Decydował piąty set, który jednak uciekł Polakowi na samym początku. Przy serwisie Robredo Janowicz prowadził 30:0, ale przegrał długą wymianę i potem oddał rywalowi kilkanaście piłek z rzędu, znów popełniając sporo błędów. Zrobiło się 0:3. Janowicz Hiszpana już nie dogonił. Uciekła mu okazja do wielkiego meczu z Rogerem Federerem na korcie centralnym.
Co zdecydowało o porażce, raczej dobra gra Robredo, czy twoje słabości? - zapytaliśmy na konferencji prasowej.
- Jeśli mam być szczery panowie, to nie mam ochoty rozmawiać - odparł Janowicz.
- To może choć powiedz, dlaczego nie masz?
- Zwyczajnie nie mam ochoty.
- Może ludzie w Polsce, którzy są twoimi kibicami, chcieliby się dowiedzieć, co masz do powiedzenia po takim meczu?
- Ludzie, którzy są moimi kibicami, dobrze wiedzą.
- Skąd mają wiedzieć, jak nic nie powiesz?
- Bo napiszecie mądry artykuł na pewno.
Na kolejnych kilka prób zadania pytania - o warunki na korcie, zdrowie, porę rozegrania meczu, Janowicz odpowiadał pojedynczymi słowami: Tak, nie. Dało się też wyłowić: - Myślałem, że dziś nie zagram...
Nieco więcej powiedział dopiero po chwili dziennikarzowi Polskiego Radia. - W piątym secie zabrakło trochę szczęścia, szkoda tego pierwszego gema w piątym secie.

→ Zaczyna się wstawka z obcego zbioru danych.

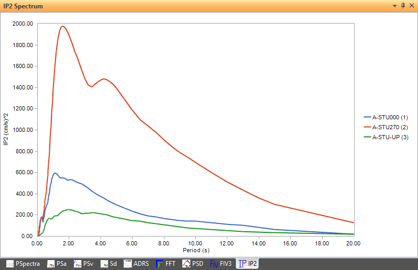418x270 pixels.
Task: Select the A-STU-UP (3) legend label
Action: (x=390, y=137)

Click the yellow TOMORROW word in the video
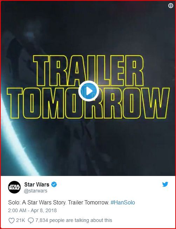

Zabrakło szczęścia, i tyle.... Nie wiem, czy byłoby lepiej, gdyby spotkanie było przerwane przez zapadające ciemności... Ciężko gdybać... Robredo zagrał dobrego gema przy moim serwisie.... Szkoda tego 30:0 na początku.... Ten turniej nie był jednak taki zły, mam nadzieję, że pomoże mi się odbudować. Jest mi źle z tym, że ten mecz tak się skończył. Ale jestem już myślami przy kolejnym turnieju, wybieram się do Bastad i Hamburga.